In truth, the stuff that *you* want your doctor to do and the things you want them to be are not only unrewarded by the system, often they are covertly punished.
The stuff your doctor needs to do to be a successful doctor has not only very little to do with you, often you are getting in the way.
The doctor wants:
1/ To read and write research papers: because a working knowledge of often esoteric research is regarded as desirable in the medical system, despite the fact that it changes little of your day to day care.
2/ To conduct an audit of something: not because it will makes things better for you, but because “clinical governance” is a career tick box that you need to cross.
3/ To get you out and the next patient in: Because throughput.
4/ To go on courses: because education aside, “Continuing Professional Development” is another one of those critical tick-boxes.
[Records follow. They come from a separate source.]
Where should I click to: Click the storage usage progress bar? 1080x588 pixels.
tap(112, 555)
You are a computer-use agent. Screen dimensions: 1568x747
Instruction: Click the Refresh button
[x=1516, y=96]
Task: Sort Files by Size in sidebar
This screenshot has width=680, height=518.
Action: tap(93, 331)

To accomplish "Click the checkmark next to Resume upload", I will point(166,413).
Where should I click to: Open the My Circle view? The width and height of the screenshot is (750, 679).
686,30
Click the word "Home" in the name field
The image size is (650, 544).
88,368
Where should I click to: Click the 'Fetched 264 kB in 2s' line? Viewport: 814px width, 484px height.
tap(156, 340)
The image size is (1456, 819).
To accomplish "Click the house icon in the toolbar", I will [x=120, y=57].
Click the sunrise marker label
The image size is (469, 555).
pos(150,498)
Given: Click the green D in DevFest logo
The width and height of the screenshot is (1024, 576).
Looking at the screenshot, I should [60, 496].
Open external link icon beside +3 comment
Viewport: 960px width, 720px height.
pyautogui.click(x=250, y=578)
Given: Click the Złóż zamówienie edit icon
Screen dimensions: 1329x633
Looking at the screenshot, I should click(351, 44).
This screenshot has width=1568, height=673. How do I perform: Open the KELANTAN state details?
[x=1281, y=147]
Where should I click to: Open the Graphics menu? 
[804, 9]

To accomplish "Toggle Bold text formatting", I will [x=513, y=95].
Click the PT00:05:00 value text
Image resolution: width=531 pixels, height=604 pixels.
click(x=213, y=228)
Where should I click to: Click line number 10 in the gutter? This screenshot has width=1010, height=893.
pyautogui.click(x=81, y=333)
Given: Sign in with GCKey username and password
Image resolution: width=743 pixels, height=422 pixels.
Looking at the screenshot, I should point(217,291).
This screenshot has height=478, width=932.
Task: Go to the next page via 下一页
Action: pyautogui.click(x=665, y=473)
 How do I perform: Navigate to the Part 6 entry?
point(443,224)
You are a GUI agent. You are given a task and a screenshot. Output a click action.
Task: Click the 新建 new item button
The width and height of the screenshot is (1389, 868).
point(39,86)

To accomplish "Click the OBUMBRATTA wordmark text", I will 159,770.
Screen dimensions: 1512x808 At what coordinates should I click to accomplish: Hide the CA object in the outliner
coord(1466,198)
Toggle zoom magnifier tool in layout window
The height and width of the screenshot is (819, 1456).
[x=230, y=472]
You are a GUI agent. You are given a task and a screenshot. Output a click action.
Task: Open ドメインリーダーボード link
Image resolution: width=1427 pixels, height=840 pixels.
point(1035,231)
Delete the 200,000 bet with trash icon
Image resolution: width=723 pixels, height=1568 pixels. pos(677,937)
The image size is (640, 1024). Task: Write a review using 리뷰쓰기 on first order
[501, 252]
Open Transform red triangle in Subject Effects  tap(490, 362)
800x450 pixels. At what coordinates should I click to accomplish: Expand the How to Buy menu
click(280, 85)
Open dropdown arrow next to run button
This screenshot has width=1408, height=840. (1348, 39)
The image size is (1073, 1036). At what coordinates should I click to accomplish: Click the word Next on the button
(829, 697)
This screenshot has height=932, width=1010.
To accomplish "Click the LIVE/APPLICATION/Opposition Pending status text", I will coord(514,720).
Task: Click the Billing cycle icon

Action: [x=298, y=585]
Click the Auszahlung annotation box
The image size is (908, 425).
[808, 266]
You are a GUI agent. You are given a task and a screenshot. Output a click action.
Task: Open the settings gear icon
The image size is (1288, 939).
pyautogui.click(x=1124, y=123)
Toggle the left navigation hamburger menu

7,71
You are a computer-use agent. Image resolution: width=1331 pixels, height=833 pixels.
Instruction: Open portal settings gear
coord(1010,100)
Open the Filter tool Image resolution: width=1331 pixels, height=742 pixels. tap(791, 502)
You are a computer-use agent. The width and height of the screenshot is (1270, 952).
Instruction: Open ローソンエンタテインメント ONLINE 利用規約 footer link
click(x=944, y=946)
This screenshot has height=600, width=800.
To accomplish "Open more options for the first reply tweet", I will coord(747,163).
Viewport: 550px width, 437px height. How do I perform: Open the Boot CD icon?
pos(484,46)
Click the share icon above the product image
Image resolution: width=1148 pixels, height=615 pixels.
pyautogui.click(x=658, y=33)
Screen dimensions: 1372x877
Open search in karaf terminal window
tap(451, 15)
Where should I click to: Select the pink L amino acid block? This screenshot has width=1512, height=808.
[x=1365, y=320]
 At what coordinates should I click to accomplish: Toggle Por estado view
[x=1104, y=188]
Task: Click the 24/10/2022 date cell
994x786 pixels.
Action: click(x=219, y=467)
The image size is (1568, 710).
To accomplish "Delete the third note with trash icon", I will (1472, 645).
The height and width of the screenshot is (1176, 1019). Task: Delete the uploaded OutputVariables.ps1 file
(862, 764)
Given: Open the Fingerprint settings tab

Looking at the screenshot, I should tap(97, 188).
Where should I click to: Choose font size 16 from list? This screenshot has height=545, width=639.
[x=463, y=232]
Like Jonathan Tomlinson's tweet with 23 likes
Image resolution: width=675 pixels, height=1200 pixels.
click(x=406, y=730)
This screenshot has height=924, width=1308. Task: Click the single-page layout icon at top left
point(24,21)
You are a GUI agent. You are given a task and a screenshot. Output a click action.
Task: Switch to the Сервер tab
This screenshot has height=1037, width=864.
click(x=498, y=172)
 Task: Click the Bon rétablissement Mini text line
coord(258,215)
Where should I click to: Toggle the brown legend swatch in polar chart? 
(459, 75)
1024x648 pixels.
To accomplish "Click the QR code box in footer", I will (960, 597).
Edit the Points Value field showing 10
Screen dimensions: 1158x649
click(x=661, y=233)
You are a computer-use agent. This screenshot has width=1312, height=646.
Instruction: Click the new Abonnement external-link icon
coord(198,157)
5/ To be sticking really big needles into you: because the juniors need to rack up a number of CVP lines, or arterial lines, or intubations to get kudos points and experience.
6/ To be in the mess room: because that’s where the other interesting young doctors are.
Here’s the rub:
1/ Explaining what your medication does and why it’s important? Takes too long: please go to someone else.
2/ Providing a carefully drawn diagram that truly explains to you what the pathology is and what you need to do to make things better, not worse? Takes too long: could be seeing another patient who could be a quick fix.
2/ Explain to your family what the options are? Takes too long: probably won’t “alter management.”
3/ Hold your hand while you’re in pain? Takes too long: Is there a volunteer around?
4/ Hold your hand while you die: Takes too long: Can someone else do this?
The savagery of modern medicine is that it is about throughput, numbers, credentialling, objective measures, pharmaceuticals and all important monetary value.
As a society, we have created this. We value the measurable, the objective, the Unit above the gentle, more subtle undulations of human experience and the human spirit. It’s that simple.
On a more positive note, I made a decision last year to leave the system to freelance, and I’ve never been more pleased with my work: I’m only accountable to my patients and my conscience. It seems to work well: here’s a picture of me holding a gift I received this weekend from a lovely patient with gastroenteritis, who appreciated the extra 15 minutes to actually explain what I was thinking and doing, and how I was going to care for them. That time, that care, meant much, much more to them than the fluids and the anti-spasmodic.
That face? Pure happiness at being appreciated.